1. A method for preparing glutamine dipeptide by using immobilized amino acid ester acyl transferase as a biocatalyst is characterized in that: glutamine and L-alanine methyl ester hydrochloride are taken as substrates, the two substrates are stirred in a water phase solution, and the two substrates react under the catalysis of the immobilized amino acid ester acyl transferase to generate glutamine dipeptide, and the method specifically comprises the following steps: adding 17.25g of substrate L-alanine methyl ester hydrochloride, 8g of glutamine, 150mL of purified water and 10g of immobilized amino acid ester acyl transferase, stirring for reaction at 20 ℃ and 200rpm, controlling the pH value to 8.5 by using 6moL/L hydrochloric acid, monitoring the conversion rate of the reaction by using liquid chromatography, wherein the conversion rate reaches over 80 percent after 30 minutes, and separating and recovering the immobilized enzyme; the preparation method of the immobilized amino acid ester acyl transferase comprises the following steps: 1g of amino acid ester acyl transferase and 40g of epoxy group immobilized enzyme carrier sepabeads EC-EP113-M are sequentially added into 150mL of 100mM phosphate buffer solution with the pH value of 8.0 at the temperature of 20 ℃ and the rotating speed of 150rpm for reaction for 24 hours, and the immobilized enzyme is collected.

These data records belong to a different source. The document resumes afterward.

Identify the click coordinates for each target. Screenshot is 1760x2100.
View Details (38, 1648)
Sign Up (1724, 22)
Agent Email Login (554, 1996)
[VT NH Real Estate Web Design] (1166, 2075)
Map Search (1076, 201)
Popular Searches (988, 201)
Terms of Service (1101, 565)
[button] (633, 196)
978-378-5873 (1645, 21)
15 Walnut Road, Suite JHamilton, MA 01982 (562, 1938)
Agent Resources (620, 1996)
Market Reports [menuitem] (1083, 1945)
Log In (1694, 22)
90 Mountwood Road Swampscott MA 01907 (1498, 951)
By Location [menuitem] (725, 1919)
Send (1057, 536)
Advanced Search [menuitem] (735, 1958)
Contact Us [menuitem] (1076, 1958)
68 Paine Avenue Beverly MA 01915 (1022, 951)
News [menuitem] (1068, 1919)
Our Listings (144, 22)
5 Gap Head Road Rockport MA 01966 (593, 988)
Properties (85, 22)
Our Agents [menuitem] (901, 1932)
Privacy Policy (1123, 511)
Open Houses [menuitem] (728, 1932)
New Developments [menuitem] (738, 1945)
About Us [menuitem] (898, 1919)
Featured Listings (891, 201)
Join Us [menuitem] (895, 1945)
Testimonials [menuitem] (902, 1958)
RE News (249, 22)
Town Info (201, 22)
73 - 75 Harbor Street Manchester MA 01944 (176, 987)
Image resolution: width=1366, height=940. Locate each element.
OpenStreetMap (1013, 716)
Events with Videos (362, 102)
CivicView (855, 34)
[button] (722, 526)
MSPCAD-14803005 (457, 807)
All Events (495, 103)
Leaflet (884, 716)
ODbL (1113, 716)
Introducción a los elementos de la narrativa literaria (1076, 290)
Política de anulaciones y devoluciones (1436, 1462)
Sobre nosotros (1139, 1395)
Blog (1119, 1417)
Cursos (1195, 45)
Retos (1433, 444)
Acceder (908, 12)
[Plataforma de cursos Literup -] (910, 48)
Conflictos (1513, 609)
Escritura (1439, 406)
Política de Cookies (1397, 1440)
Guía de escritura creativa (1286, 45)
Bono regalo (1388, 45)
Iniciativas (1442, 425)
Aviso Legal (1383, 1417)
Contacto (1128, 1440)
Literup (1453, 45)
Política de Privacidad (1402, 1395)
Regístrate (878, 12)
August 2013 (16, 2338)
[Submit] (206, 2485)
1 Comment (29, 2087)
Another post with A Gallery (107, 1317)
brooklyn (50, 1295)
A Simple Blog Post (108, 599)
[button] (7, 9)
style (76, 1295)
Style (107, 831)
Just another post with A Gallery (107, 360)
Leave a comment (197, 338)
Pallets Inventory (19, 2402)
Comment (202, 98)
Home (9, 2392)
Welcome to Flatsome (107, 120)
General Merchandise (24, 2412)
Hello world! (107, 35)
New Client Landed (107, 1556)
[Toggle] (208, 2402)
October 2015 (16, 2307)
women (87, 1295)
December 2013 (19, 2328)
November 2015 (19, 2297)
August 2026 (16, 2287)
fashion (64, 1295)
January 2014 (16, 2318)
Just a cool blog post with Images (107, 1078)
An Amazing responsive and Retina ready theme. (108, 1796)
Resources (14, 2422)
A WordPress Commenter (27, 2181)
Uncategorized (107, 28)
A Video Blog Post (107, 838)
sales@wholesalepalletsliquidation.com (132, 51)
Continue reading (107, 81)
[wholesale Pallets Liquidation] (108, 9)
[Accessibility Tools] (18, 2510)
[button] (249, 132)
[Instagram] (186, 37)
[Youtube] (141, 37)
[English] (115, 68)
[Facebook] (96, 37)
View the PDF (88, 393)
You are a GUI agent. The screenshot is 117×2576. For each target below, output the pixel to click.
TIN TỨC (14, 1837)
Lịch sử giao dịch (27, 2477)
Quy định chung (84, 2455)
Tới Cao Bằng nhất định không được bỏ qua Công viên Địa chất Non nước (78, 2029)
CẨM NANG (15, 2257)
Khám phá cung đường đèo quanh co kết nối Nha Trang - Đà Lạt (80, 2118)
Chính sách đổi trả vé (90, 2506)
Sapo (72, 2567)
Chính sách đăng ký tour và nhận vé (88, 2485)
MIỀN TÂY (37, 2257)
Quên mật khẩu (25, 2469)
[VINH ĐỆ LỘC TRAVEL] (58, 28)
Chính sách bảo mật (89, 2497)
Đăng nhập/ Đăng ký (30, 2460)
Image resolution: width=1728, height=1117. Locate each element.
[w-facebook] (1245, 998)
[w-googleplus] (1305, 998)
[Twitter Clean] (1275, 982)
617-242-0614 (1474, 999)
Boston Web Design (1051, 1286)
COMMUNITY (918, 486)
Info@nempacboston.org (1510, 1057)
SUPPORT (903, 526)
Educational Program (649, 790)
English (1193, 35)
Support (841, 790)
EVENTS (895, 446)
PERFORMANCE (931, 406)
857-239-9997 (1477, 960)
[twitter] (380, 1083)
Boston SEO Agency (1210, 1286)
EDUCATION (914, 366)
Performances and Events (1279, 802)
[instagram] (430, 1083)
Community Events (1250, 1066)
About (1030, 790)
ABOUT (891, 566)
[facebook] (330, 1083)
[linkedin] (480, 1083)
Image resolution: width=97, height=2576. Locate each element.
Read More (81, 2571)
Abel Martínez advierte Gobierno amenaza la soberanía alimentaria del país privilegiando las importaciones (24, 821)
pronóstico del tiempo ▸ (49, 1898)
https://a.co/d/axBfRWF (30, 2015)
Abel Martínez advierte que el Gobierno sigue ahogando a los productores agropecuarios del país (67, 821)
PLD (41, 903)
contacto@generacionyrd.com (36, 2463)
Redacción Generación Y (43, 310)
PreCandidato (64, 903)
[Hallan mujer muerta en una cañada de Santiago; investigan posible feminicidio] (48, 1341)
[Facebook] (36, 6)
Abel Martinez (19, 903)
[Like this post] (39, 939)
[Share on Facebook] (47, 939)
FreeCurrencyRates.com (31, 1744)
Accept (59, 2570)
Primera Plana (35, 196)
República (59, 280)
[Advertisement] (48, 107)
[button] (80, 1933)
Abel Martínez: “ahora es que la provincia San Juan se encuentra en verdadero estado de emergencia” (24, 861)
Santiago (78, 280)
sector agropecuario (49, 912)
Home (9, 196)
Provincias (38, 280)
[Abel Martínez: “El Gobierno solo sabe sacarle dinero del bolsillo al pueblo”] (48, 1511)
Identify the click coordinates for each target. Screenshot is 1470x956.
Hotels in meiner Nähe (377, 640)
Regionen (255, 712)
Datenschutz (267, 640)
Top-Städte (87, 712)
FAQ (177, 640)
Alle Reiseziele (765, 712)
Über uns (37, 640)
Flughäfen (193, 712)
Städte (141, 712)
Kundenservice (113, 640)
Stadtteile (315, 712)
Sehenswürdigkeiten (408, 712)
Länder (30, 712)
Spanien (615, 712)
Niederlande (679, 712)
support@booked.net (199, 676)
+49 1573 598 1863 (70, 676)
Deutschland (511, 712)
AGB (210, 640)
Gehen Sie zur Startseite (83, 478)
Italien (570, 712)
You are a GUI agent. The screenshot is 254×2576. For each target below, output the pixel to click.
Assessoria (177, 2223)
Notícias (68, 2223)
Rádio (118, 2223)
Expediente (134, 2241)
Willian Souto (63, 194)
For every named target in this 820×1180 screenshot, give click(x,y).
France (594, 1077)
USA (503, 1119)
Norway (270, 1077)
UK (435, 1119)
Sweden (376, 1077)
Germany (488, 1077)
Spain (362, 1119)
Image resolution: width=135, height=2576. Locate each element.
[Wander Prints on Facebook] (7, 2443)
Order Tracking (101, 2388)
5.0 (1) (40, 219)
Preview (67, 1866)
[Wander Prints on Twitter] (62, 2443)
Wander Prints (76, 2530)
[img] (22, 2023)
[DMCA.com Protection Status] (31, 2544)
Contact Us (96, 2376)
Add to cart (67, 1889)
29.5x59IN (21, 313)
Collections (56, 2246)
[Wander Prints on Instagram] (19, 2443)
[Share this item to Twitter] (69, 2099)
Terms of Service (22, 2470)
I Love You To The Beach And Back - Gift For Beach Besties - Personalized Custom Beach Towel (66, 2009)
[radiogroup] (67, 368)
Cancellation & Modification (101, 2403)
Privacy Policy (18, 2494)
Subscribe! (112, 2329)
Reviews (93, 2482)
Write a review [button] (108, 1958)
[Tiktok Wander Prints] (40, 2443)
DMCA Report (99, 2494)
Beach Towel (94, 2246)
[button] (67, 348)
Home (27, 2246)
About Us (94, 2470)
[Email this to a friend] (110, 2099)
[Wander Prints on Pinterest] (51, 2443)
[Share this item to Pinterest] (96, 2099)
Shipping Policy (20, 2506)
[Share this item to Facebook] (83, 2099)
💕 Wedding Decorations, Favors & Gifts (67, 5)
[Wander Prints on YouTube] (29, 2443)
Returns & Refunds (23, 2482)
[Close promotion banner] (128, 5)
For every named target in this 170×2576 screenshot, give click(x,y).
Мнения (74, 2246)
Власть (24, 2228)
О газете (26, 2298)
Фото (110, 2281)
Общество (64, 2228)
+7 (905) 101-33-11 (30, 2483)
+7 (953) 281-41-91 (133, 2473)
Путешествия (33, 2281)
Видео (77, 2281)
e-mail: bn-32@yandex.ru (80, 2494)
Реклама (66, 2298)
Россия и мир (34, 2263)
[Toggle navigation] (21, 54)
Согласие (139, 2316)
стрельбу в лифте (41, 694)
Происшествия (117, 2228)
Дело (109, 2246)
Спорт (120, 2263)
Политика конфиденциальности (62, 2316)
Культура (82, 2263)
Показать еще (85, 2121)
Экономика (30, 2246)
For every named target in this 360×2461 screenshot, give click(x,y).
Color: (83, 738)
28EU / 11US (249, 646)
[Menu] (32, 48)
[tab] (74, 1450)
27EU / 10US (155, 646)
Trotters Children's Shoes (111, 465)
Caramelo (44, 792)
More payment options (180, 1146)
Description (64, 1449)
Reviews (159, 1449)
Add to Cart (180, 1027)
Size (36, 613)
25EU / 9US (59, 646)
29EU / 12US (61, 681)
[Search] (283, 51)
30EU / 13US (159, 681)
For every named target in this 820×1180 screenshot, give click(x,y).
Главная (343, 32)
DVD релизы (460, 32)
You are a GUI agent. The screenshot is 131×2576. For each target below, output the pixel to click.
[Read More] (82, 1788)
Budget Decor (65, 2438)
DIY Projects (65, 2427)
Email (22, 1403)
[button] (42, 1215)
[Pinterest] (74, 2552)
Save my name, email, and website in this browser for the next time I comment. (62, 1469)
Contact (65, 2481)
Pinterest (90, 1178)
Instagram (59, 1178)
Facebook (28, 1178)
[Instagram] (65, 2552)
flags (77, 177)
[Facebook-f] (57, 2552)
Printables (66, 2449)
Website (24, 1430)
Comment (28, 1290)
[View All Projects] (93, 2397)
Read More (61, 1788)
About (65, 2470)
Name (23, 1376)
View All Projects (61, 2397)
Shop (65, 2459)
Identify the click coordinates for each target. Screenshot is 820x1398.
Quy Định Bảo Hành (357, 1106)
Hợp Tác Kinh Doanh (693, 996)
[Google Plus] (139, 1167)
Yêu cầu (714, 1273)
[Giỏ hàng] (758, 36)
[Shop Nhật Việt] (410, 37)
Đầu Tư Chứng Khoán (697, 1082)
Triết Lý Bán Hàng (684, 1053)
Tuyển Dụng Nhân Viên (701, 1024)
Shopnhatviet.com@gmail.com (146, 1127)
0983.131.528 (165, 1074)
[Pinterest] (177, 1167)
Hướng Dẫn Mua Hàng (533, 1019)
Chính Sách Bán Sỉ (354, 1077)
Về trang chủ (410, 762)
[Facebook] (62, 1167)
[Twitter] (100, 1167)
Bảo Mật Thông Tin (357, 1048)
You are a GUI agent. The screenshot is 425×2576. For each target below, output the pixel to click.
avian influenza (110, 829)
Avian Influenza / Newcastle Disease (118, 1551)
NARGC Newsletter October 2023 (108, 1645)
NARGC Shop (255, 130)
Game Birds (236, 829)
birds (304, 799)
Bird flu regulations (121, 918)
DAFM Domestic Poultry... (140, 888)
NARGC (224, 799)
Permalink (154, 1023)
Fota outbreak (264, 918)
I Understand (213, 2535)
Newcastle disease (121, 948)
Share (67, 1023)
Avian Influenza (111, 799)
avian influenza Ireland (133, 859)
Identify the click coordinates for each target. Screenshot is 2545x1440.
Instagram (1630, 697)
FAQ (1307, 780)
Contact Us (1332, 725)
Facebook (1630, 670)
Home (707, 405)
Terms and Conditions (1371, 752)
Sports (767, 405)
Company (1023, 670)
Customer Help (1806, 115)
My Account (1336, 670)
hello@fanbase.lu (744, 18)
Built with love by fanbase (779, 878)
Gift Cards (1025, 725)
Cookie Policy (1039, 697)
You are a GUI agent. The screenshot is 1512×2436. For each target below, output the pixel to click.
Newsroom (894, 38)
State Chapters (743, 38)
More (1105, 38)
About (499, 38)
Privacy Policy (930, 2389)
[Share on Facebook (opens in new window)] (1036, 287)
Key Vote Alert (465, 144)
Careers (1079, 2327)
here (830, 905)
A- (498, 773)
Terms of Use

2. A method for preparing glutamine dipeptide by using immobilized amino acid ester acyl transferase as a biocatalyst is characterized in that: glutamine and L-alanine methyl ester hydrochloride are taken as substrates, the two substrates are stirred in a water phase solution, and the two substrates react under the catalysis of the immobilized amino acid ester acyl transferase to generate glutamine dipeptide, and the method specifically comprises the following steps: adding 17.25g of substrate L-alanine methyl ester hydrochloride, 8g of glutamine, 150mL of purified water and 10g of immobilized amino acid ester acyl transferase, stirring for reaction at 20 ℃ and 200rpm, controlling the pH value to 8.5 by using 6moL/L hydrochloric acid, monitoring the conversion rate of the reaction by using liquid chromatography, wherein the conversion rate reaches over 80 percent after 30 minutes, and separating and recovering the immobilized enzyme; the preparation method of the immobilized amino acid ester acyl transferase comprises the following steps: 1g of amino acid ester acyl transferase and 40g of activated amino immobilized enzyme carrier sepabeads EC-HA/M are sequentially added into 150mL of 100mM phosphate buffer solution with the pH value of 8.0, the temperature is 20 ℃, the rotation speed is 150rpm, the reaction is carried out for 24 hours, and the immobilized enzyme is collected.